Buddy, just look up. Year after year the acceptance rate has been consistent. What part of that is so hard for you to grasp? The math part?

 

What is in it for you to deny so much historical trend as evidence and embrace instead some gloom scenario?

 

Yes, there is so much evidence that acceptance rates will fall off dramatically starting this year. After all, there are two people on the internet saying so, and they can't be wrong; a decade's worth of statistics from UBC be damned. How would it serve me or anyone to "dream" this anyways?

 

Relax dudes, and review the original thread. Someone was worried additional applicants are going to kill his/her chances this year, and I simply pointed out that barring some massive outlier anomaly, this year the acceptance rate will be in line with every previous year of the past decade.

 

This has nothing to do with your theories of political contingencies that drive medical school matriculations.

 

 

You write "[why] deny so much historical trend[?]" The trend is due to (a) a yearly increase in applicants as (B) the medical school has been expanding (with these things occurring at approximately equal rates).
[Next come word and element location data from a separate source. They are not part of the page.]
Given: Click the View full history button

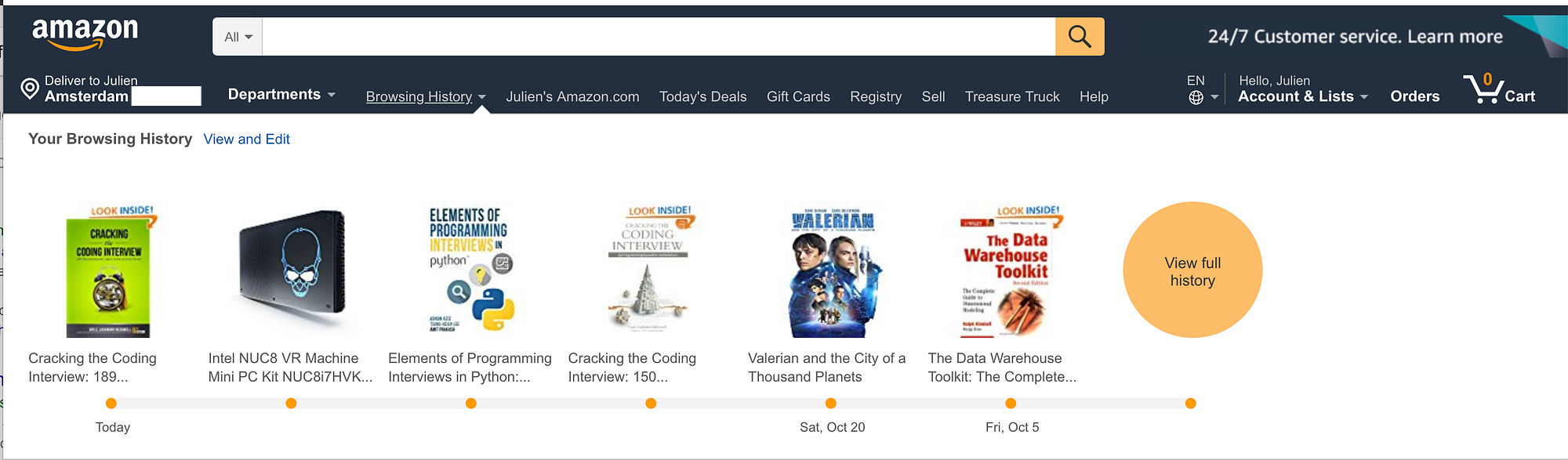Looking at the screenshot, I should (1192, 270).
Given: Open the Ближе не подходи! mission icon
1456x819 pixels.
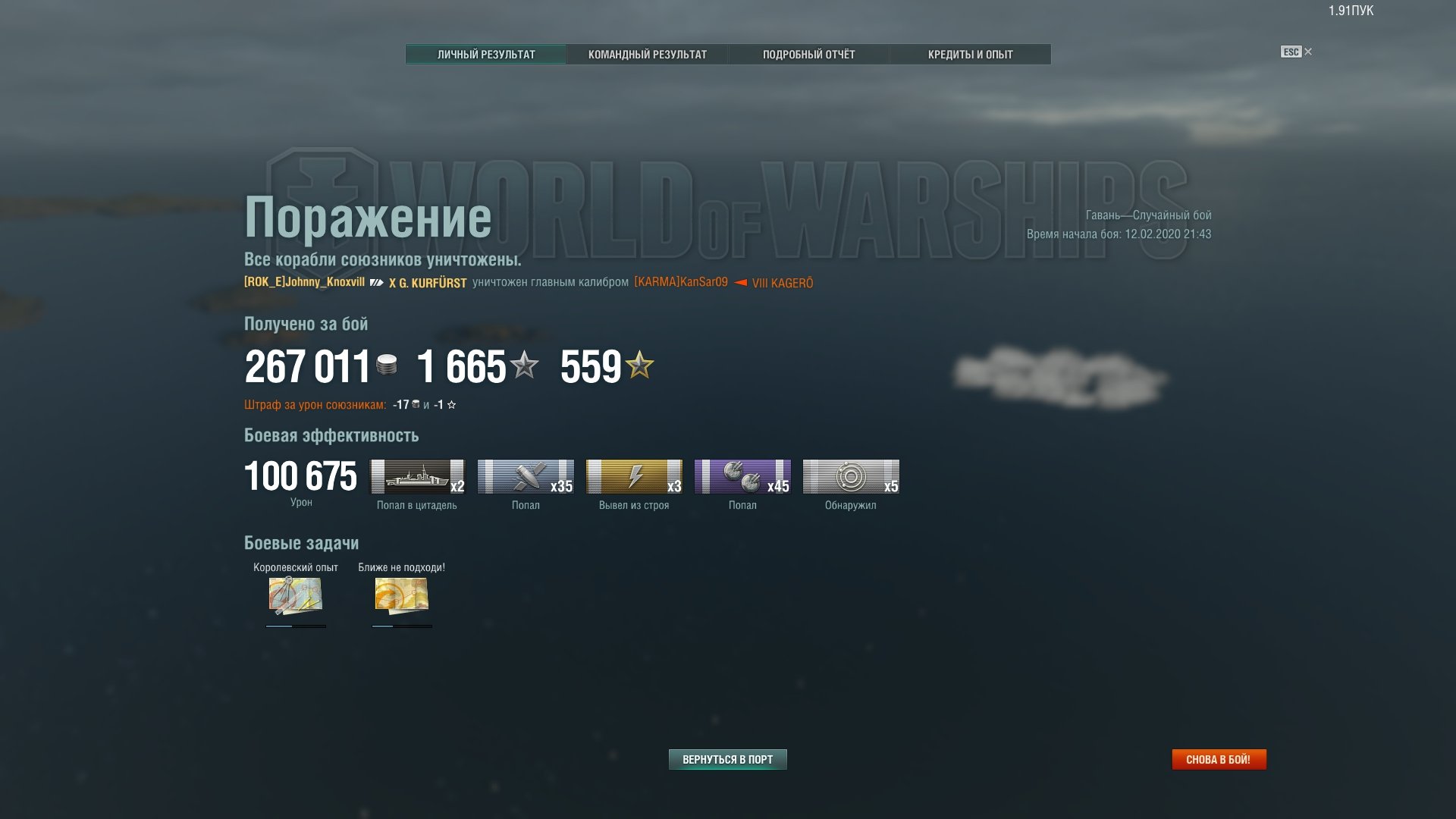Looking at the screenshot, I should coord(402,596).
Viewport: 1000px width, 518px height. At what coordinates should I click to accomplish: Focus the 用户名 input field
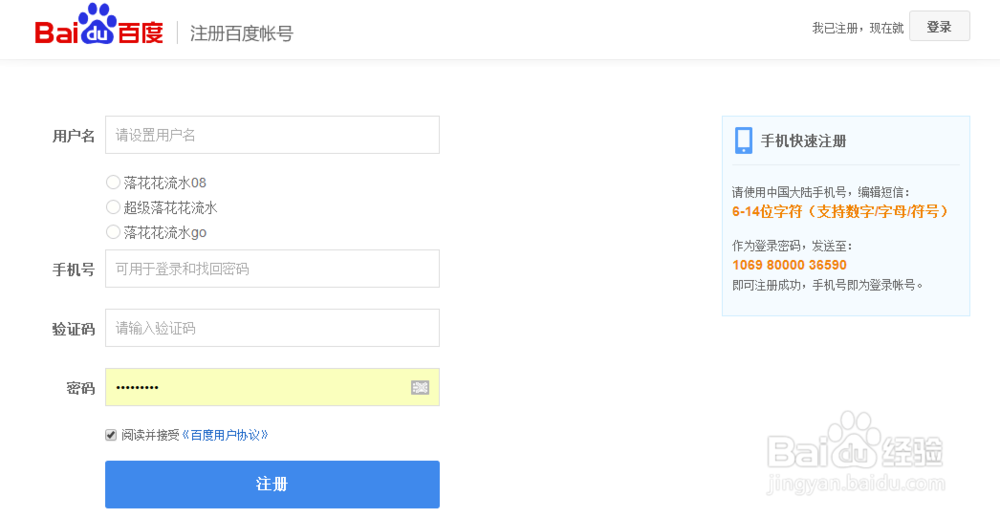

The expansion is done, but the increase in applicants may continue. If you go back 20-30 years, there have actually been huge fluctuations in acceptance rates, with the trend being that the number of applicants is generally increasing.

 

The fundamental issue is that well-informed people are talking about the specific nature of the factors that lead to the outcomes that you reference in the statistics, while you are reasoning that because the acceptance rate has been stable for some time that it will continue to remain that way. That is superficial reasoning. We are not making fundamental observations about the natural sciences, but rather a system influenced by changing political and financial factors, so no reasonable expectation of consistency should apply here (otherwise, state reasoning?). The rate may or may not stay the same. But to reason that it will stay the same just because it has been stable for some time does not give due consideration to the factors that determine the rate.

 

I would suggest maybe you should talk to the people who are trying to help you with more respect. Asking people if they "grasp math" makes you look like a moron. If you do get into medical school, hopefully the process will humble you.